Saved data entries
------------------------------------
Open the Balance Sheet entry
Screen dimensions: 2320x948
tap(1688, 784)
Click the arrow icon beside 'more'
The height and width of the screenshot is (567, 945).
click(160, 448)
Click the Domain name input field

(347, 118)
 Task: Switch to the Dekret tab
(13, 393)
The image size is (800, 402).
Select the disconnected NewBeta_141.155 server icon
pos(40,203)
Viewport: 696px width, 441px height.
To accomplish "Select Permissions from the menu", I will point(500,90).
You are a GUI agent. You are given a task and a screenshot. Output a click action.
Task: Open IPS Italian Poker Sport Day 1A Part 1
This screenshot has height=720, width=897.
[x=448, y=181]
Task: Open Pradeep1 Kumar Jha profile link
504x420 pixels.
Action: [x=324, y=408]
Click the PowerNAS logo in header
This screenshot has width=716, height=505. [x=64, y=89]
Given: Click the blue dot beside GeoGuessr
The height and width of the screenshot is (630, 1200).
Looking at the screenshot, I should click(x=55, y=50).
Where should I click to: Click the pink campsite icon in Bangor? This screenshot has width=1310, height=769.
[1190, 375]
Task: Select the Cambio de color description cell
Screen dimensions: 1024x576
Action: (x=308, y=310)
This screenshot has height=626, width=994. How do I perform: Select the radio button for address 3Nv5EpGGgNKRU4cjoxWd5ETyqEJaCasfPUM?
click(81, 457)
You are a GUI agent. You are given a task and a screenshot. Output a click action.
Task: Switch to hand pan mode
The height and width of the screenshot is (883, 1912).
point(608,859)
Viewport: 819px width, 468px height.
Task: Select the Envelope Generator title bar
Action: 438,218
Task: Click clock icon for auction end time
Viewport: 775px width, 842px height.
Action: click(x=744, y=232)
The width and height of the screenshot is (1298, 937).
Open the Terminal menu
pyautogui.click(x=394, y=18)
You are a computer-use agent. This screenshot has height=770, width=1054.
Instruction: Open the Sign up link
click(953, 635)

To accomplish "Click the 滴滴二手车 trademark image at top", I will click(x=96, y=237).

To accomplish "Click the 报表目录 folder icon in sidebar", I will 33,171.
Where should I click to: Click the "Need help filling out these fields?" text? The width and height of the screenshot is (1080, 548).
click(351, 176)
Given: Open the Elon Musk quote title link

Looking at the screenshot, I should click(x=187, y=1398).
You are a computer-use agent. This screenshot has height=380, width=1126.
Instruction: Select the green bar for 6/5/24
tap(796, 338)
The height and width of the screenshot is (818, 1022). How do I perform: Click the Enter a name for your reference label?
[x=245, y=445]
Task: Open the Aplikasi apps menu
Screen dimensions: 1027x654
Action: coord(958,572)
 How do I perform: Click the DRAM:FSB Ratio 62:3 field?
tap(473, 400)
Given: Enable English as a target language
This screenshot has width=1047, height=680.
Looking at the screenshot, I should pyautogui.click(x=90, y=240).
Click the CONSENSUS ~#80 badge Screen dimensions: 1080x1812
------------------------------------
Give back each record above exactly as written.

Open the Balance Sheet entry
Screen dimensions: 2320x948
tap(1688, 784)
Click the arrow icon beside 'more'
The height and width of the screenshot is (567, 945).
click(160, 448)
Click the Domain name input field

(347, 118)
 Task: Switch to the Dekret tab
(13, 393)
The image size is (800, 402).
Select the disconnected NewBeta_141.155 server icon
pos(40,203)
Viewport: 696px width, 441px height.
To accomplish "Select Permissions from the menu", I will point(500,90).
You are a GUI agent. You are given a task and a screenshot. Output a click action.
Task: Open IPS Italian Poker Sport Day 1A Part 1
This screenshot has height=720, width=897.
[x=448, y=181]
Task: Open Pradeep1 Kumar Jha profile link
504x420 pixels.
Action: [x=324, y=408]
Click the PowerNAS logo in header
This screenshot has width=716, height=505. [x=64, y=89]
Given: Click the blue dot beside GeoGuessr
The height and width of the screenshot is (630, 1200).
Looking at the screenshot, I should click(x=55, y=50).
Where should I click to: Click the pink campsite icon in Bangor? This screenshot has width=1310, height=769.
[1190, 375]
Task: Select the Cambio de color description cell
Screen dimensions: 1024x576
Action: (x=308, y=310)
This screenshot has height=626, width=994. How do I perform: Select the radio button for address 3Nv5EpGGgNKRU4cjoxWd5ETyqEJaCasfPUM?
click(81, 457)
You are a GUI agent. You are given a task and a screenshot. Output a click action.
Task: Switch to hand pan mode
The height and width of the screenshot is (883, 1912).
point(608,859)
Viewport: 819px width, 468px height.
Task: Select the Envelope Generator title bar
Action: 438,218
Task: Click clock icon for auction end time
Viewport: 775px width, 842px height.
Action: click(x=744, y=232)
The width and height of the screenshot is (1298, 937).
Open the Terminal menu
pyautogui.click(x=394, y=18)
You are a computer-use agent. This screenshot has height=770, width=1054.
Instruction: Open the Sign up link
click(953, 635)

To accomplish "Click the 滴滴二手车 trademark image at top", I will click(x=96, y=237).

To accomplish "Click the 报表目录 folder icon in sidebar", I will 33,171.
Where should I click to: Click the "Need help filling out these fields?" text? The width and height of the screenshot is (1080, 548).
click(351, 176)
Given: Open the Elon Musk quote title link

Looking at the screenshot, I should click(x=187, y=1398).
You are a computer-use agent. This screenshot has height=380, width=1126.
Instruction: Select the green bar for 6/5/24
tap(796, 338)
The height and width of the screenshot is (818, 1022). How do I perform: Click the Enter a name for your reference label?
[x=245, y=445]
Task: Open the Aplikasi apps menu
Screen dimensions: 1027x654
Action: coord(958,572)
 How do I perform: Click the DRAM:FSB Ratio 62:3 field?
tap(473, 400)
Given: Enable English as a target language
This screenshot has width=1047, height=680.
Looking at the screenshot, I should pyautogui.click(x=90, y=240).
Click the CONSENSUS ~#80 badge Screen dimensions: 1080x1812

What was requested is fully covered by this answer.